**What is being asked**
Once you find the line below that contains "The width and", write it out along with every later line exactly as given, stopping only when the records end. Omit the pictures.

**Records provided**
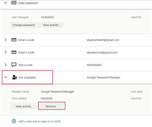Select the diyamathew9@gmail.com email entry
152x127 pixels.
click(103, 40)
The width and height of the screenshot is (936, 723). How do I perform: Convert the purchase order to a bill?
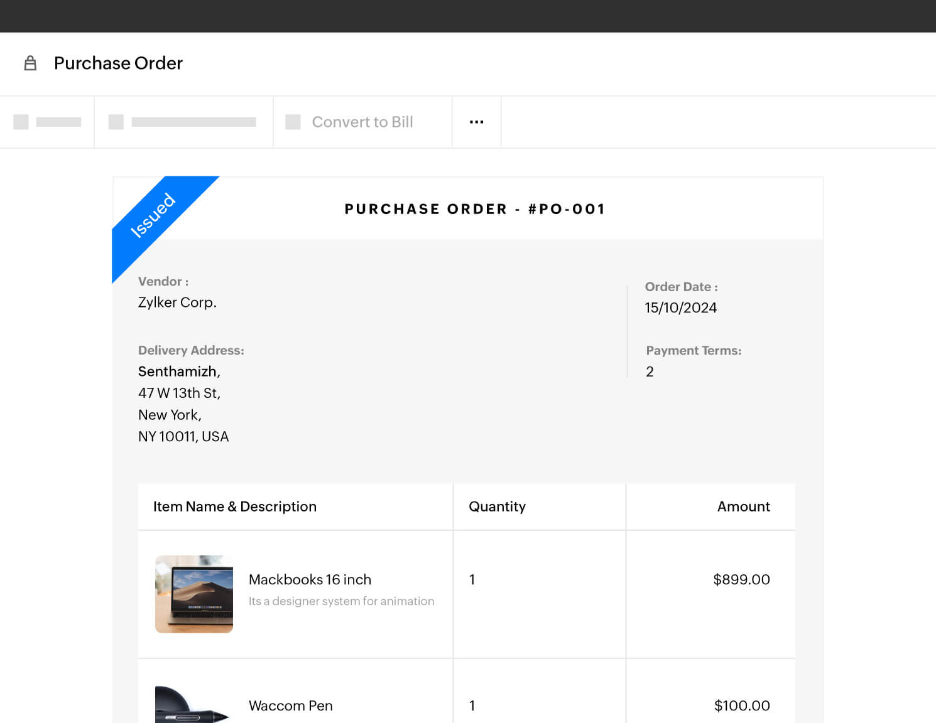click(362, 122)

**Your solution**
The width and height of the screenshot is (936, 723). How do I perform: Convert the purchase order to a bill?
click(362, 122)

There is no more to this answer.